Hi,
What I'm trying to do:
- I have 3rd party DB (any type Postgres, Oracle...) I have no control over it. Let's call it REMOTE_DB
- I have my own Postgres instance 13.2. I fully control it. Let's call it MY_PG
- REMOTE_DB has a 20-200M records table
- I need from time to time to fetch 100K - 1M records from REMOTE_DB, insert into MY_PG and then do sophisticated joins to produce some analytical results. Let's call it REMOTE_DB_FETCH
- REMOTE_DB_FETCH saves records to MY_PG
- MY_PG has table that mimics schema of source table stored in REMOTE_DB. It mimics PK too.
- there are concurrent processes that run REMOTE_DB_FETCH to insert data into MY_PG
Long story short:
- I cache subset of REMOTE_DB at MY_PG
- Do analytics in MY_PG
What I've tried to far
- Concurrent REMOTE_DB_FETCH work with UPSERT "on conflict do nothing"
- I consider to disable vacuum too: https://gist.github.com/valyala/ae3cbfa4104f1a022a2af9b8656b1131
What else can I try in order to UPSERT from REMOTE_DB to MY_PG faster from concurrent REMOTE_DB_FETCH processes?

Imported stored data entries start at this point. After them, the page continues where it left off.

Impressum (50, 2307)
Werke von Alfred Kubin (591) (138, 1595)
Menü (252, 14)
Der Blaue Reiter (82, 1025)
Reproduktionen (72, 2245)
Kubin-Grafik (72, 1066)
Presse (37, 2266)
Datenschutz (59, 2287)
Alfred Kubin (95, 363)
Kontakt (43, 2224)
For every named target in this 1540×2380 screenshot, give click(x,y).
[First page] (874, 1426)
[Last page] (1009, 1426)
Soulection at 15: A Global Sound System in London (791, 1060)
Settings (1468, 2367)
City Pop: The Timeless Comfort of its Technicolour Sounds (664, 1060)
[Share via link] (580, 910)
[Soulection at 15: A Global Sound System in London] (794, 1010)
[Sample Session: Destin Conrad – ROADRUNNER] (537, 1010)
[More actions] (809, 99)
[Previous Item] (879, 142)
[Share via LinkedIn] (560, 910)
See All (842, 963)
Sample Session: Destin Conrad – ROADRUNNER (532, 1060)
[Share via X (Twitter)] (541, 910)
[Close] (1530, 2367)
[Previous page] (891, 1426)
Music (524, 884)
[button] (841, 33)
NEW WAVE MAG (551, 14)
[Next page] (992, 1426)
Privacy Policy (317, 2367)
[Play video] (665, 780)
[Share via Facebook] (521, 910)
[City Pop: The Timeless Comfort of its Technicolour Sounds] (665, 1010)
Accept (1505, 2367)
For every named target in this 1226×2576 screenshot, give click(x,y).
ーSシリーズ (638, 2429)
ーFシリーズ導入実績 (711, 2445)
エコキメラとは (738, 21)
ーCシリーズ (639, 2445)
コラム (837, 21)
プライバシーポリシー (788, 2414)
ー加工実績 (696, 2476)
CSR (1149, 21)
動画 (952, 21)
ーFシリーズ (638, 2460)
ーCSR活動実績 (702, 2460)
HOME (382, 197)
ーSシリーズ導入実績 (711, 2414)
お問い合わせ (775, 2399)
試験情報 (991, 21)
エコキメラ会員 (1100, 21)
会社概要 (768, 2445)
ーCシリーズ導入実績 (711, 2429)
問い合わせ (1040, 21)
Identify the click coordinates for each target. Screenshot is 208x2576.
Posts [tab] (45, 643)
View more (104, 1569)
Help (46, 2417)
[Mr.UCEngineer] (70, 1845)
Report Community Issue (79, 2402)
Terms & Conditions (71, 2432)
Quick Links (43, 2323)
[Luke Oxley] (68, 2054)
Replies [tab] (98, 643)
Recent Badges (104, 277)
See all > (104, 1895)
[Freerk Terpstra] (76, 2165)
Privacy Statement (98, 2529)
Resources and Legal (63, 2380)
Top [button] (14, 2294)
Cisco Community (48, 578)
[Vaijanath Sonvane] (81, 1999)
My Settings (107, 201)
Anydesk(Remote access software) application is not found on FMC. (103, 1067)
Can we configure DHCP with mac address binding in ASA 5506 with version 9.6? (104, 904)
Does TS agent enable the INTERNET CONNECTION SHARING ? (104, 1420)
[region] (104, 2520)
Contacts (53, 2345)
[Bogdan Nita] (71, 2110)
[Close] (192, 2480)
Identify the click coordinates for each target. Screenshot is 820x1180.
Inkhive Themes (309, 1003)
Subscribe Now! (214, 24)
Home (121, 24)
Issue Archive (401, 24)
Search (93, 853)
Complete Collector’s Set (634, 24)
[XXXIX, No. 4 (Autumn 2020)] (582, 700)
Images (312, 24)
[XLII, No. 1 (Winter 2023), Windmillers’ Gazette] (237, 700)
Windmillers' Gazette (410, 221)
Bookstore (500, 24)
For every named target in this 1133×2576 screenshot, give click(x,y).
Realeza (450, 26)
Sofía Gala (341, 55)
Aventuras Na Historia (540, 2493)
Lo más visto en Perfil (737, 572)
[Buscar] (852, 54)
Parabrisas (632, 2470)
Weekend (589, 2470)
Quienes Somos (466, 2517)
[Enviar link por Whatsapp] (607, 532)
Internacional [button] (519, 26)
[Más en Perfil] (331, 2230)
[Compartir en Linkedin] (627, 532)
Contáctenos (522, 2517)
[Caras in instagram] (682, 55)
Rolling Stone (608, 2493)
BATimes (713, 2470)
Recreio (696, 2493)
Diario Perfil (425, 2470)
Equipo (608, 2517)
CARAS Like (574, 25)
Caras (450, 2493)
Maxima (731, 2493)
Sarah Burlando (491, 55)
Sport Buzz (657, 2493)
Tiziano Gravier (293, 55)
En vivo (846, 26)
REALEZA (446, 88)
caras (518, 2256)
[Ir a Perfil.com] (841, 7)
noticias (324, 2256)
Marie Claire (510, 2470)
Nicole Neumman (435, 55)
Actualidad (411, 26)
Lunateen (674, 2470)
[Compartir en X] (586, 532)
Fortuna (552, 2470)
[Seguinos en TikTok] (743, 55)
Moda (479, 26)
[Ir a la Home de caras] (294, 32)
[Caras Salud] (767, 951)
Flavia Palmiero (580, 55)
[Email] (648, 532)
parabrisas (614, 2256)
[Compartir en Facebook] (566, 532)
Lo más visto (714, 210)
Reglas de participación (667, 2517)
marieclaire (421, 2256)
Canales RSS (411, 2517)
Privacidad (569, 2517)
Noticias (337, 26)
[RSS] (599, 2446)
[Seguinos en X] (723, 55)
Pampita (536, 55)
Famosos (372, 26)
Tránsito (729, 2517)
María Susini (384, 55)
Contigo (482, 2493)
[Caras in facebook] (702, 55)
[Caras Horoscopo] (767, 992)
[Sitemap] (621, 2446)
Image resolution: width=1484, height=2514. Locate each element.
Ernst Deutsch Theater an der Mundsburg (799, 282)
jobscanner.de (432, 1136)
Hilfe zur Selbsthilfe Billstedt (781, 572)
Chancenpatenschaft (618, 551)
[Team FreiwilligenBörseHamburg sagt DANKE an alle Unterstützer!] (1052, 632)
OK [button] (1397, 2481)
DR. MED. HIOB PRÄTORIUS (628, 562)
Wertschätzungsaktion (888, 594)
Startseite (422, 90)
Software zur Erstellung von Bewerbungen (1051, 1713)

I've created isolated test to try out performance. Inserting around 48K rows into a table with 150 fields with only PK constraint on to fields: varchar and bigint.
Table is unlogged
isUnlogged: [{relpersistence=u, relname=cache_1694}, {relpersistence=u, relname=cache_1694_pkey}]
sql
INSERT INTO "cache_1694" ("varchar_column", "bigint_column", "another_column" /* more column 150 in total */) VALUES (?, ?, ? /**/)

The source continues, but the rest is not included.